How to complete this task: Restate the data below word for word, omitting pictures.

----

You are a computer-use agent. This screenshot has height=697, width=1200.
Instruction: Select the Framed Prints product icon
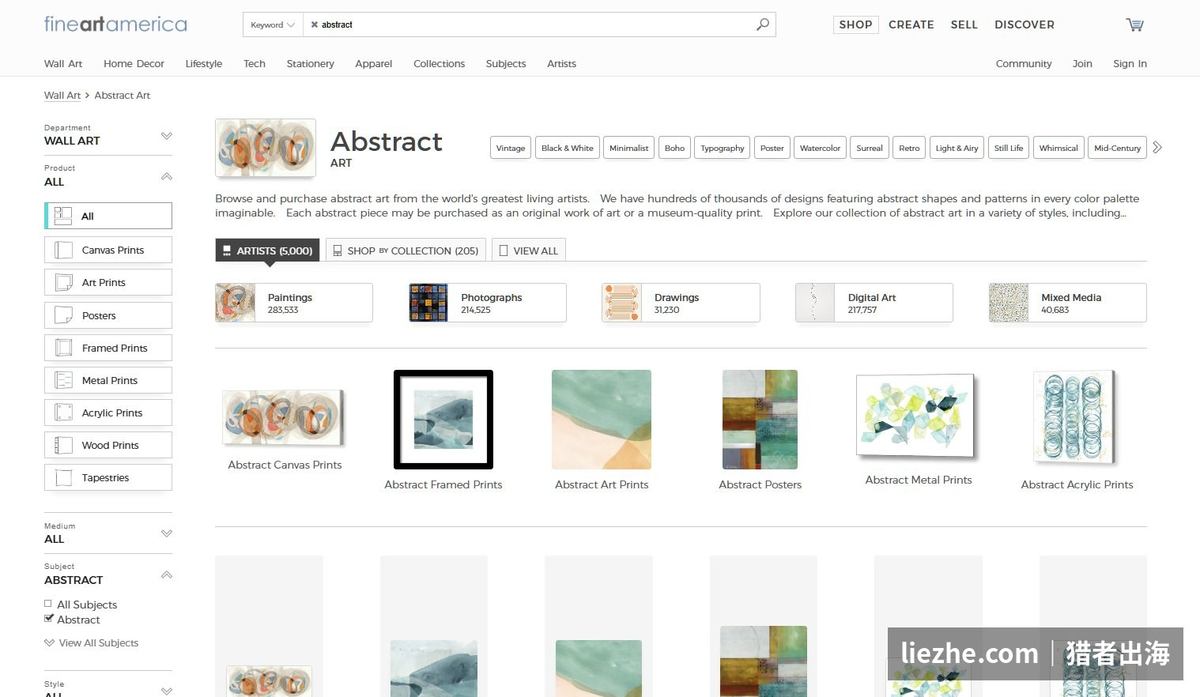pos(64,348)
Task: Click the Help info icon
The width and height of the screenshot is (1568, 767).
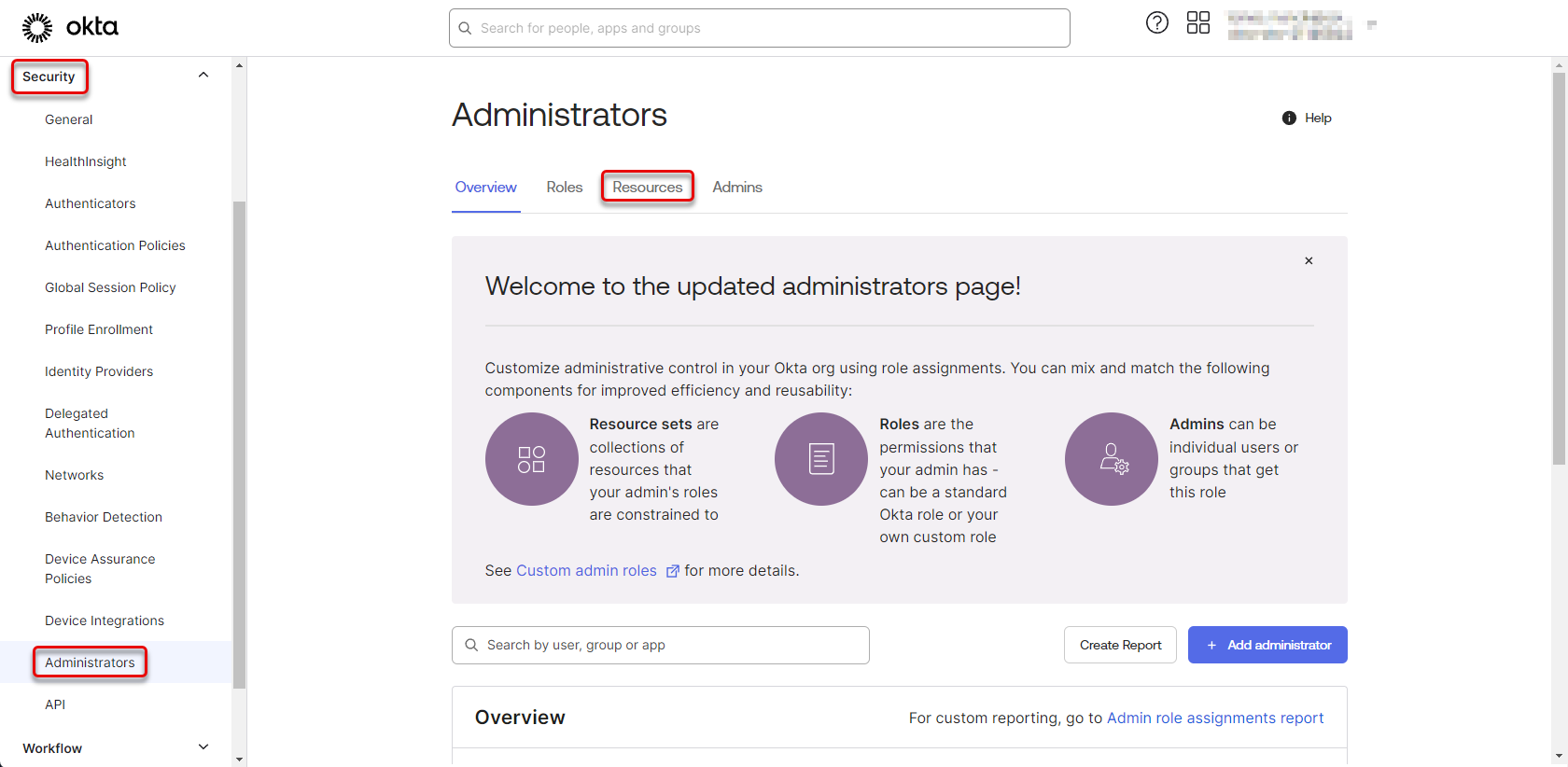Action: point(1289,118)
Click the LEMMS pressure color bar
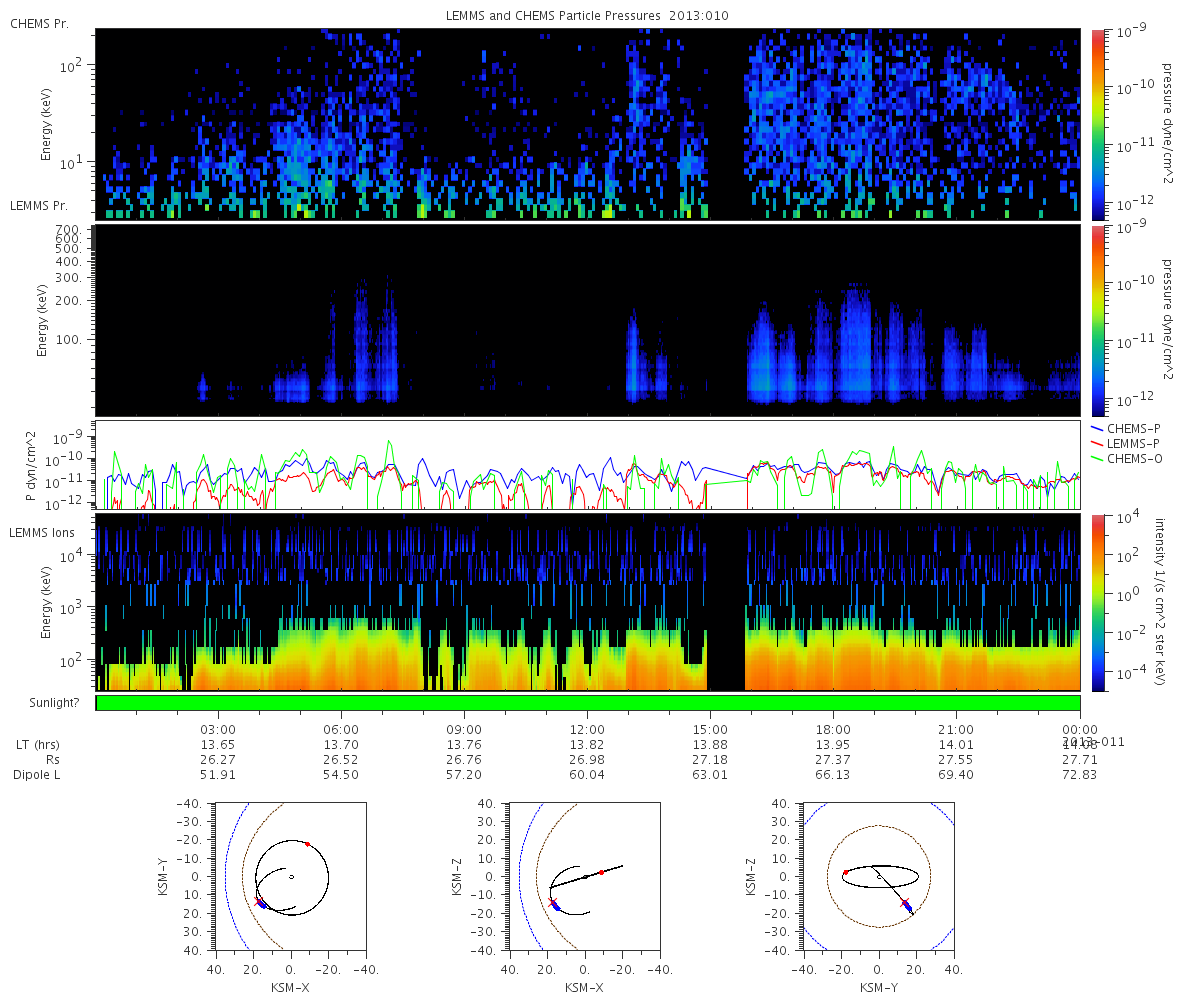The width and height of the screenshot is (1200, 1000). (x=1097, y=320)
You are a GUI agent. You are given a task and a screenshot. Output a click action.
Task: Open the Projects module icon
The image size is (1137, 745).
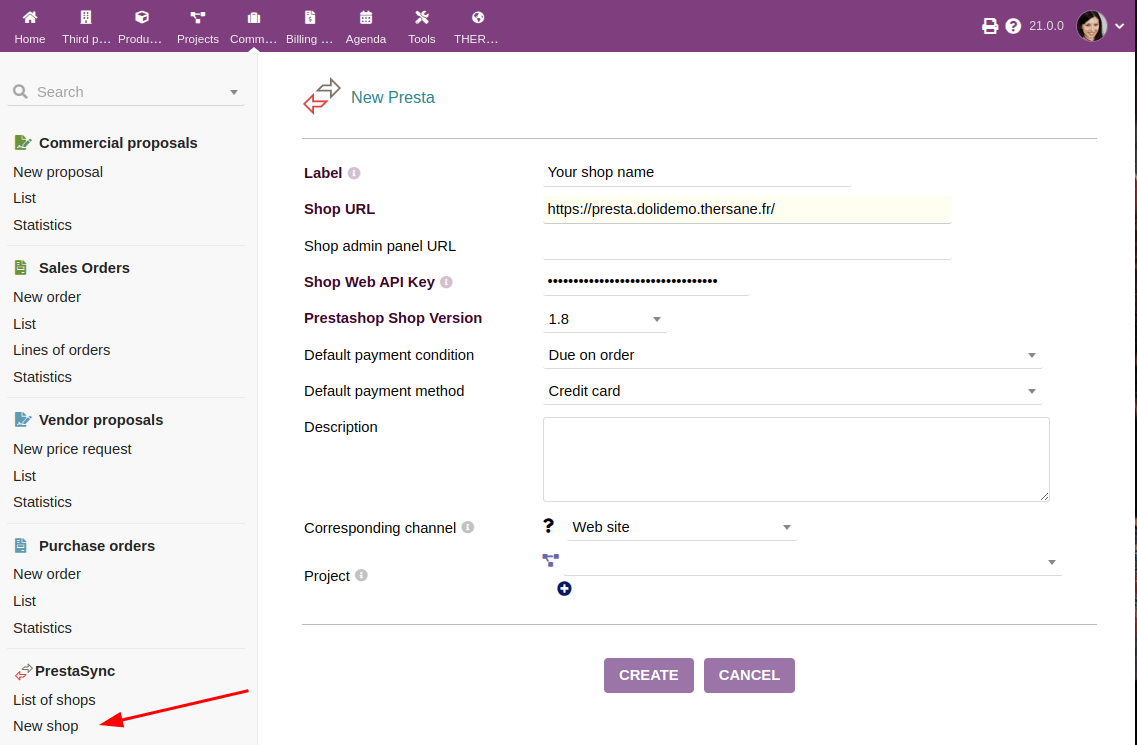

----

Output of the exercise:
You are a computer-use agent. This screenshot has height=697, width=1200.
Instruction: Select the Framed Prints product icon
pos(64,348)
Task: Click the Help info icon
The width and height of the screenshot is (1568, 767).
Action: point(1289,118)
Click the LEMMS pressure color bar
The width and height of the screenshot is (1200, 1000). (x=1097, y=320)
You are a GUI agent. You are given a task and a screenshot. Output a click action.
Task: Open the Projects module icon
The image size is (1137, 745).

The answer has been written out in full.